FORM OF 2017 PERFORMANCE BASED PHANTOM UNIT AGREEMENT
Exhibit 10(i)
FORM OF 2017
THIS PERFORMANCE BASED PHANTOM UNIT AGREEMENT (this “Agreement”) is by and between Magellan GP, LLC (the “Company”) and [Employee Name] (the “Participant”).
1. | Grant of Phantom Units. The Company hereby grants to the Participant effective February 2, 2017 (the “Effective Date”), subject to the terms and conditions of the Magellan Midstream Partners Long-Term Incentive Plan, as amended and restated (the “Plan”), and this Agreement, the right to be eligible to receive a grant of [number of units] phantom units, with tandem distribution equivalent rights (“DERs”), of Magellan Midstream Partners, L.P. (the “Partnership”). These Units, including the tandem DERs, are referred to in this Agreement as “Phantom Units” during the Restricted Period (as defined in Section 4) and “Units” after the Restricted Period. The number of Units received at the end of the Restricted Period will be determined based on performance criteria, employment status at that time and any other relevant provisions of the Plan and this Agreement. Until the Phantom Units vest and are paid, the Participant shall have no rights as a unitholder of the Partnership with respect to the Phantom Units. |
2. | Incorporation of Plan. The Plan is incorporated herein by reference, and all capitalized terms used herein, but not defined herein, shall have the meanings set forth in the Plan.
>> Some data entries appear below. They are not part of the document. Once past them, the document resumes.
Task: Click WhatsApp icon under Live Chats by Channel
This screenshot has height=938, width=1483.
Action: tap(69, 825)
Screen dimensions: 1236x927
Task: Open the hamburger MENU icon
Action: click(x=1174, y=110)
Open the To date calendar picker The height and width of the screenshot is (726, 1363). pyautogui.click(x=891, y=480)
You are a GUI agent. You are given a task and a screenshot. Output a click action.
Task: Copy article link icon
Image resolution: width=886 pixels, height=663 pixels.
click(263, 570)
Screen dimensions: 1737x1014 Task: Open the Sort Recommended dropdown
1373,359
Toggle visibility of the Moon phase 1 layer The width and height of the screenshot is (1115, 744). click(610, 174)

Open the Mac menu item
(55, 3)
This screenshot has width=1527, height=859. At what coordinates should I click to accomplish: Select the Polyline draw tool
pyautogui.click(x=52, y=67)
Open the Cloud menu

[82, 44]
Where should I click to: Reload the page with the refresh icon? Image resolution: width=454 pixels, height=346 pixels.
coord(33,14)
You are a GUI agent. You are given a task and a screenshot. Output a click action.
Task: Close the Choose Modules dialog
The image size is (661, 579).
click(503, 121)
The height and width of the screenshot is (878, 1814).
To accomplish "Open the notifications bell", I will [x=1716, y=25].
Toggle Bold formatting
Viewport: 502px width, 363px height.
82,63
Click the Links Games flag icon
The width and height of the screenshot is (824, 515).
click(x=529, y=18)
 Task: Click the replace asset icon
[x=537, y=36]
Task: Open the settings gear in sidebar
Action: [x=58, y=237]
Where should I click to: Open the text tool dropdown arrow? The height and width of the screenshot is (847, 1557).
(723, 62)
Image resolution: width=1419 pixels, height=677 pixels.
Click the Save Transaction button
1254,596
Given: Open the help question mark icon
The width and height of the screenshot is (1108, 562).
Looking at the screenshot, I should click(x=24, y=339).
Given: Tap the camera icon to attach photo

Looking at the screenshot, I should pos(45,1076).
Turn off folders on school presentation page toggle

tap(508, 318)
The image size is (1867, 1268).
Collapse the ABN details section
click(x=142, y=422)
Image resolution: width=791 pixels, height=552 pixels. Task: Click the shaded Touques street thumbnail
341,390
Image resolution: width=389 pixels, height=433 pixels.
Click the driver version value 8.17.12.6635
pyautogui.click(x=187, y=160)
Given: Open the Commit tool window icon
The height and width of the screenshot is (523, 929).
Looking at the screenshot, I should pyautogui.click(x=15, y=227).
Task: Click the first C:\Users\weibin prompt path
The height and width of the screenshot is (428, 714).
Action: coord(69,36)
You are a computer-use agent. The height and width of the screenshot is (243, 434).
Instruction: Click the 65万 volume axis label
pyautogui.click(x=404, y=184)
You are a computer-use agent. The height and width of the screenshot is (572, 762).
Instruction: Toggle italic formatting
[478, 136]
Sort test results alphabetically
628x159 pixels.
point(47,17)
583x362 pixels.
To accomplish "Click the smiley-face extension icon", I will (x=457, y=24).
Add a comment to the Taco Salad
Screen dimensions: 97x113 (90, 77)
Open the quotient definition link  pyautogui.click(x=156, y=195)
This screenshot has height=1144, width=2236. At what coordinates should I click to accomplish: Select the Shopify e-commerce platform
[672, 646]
The Participant acknowledges receipt of a copy of the Plan and hereby accepts the Phantom Units subject to all the terms and provisions of the Plan and this Agreement. |
3. | Compensation Committee of the Board - Decisions and Interpretations. The Participant agrees to accept as binding, conclusive and final all decisions and interpretations of the Compensation Committee of the Board (the “Committee”) of the Company with respect to any questions arising under the Plan and this Agreement. |
4. | Restricted Period of Phantom Units. The Restricted Period begins on the Effective Date and ends on the first of the following events to occur: |
a. | December 31, 2019; or |
b. | Your Termination of Affiliation (excluding any transfer to an Affiliate of the Company) with the Company, voluntarily for Good Reason, or involuntarily (other than due to Cause) within two years following a Change of Control as set forth in the Plan. |
5. | Payment of Phantom Units and DERs. |
a. | Eligibility. To be eligible to receive a payout of the Phantom Units at the end of the Restricted Period, the Participant must be employed by the Company or its Affiliates at the end of the Restricted Period, or must have terminated employment during the Restricted Period due to Retirement, death or Disability. |
b. | Determination of Payout Amount. The final determination of the payout level of the Phantom Units will be based upon the performance metric outlined in Paragraph 7 and additional conditions outlined in Paragraph 8. |
c. | DERs. At the end of the Restricted Period, the Company will pay to the Participant, or the Participant’s legal representative, the value of the DERs on the gross number of Units awarded to the Participant pursuant to the terms of this Agreement. The value of the DERs shall be the amount of all distributions per Unit that would have been earned and paid during the Restricted Period on the gross number of Units awarded, and no interest shall be paid on such amount. Such payment of the DERs shall be in cash and subject to tax withholding requirements. |
d. | Timing of Payout. Subject to legal or contractual obligations, the Company will deliver to the Participant, or the Participant’s legal representative, as soon as practicable after the final determination of payout levels by the Committee, a number of Units equal in value to the number of Phantom Units calculated pursuant to Paragraphs 7 and 8, less the number of Units required to cover tax withholding requirements. |
6. | Termination of Employment Due to Retirement, Death or Disability. In the event a Participant’s employment with the Company or its Affiliates terminates prior to the end of the Restricted Period due to Retirement, death or Disability, the initial target grant of Phantom Units will be prorated based upon the Participant’s months of employment between January |
1, 2017 and December 31, 2019. Such prorated amount will continue to be restricted and subject to the terms of this Agreement until the Restricted Period ends as provided in Section 4.a above. All Phantom Units in excess of the prorated amount shall be forfeited.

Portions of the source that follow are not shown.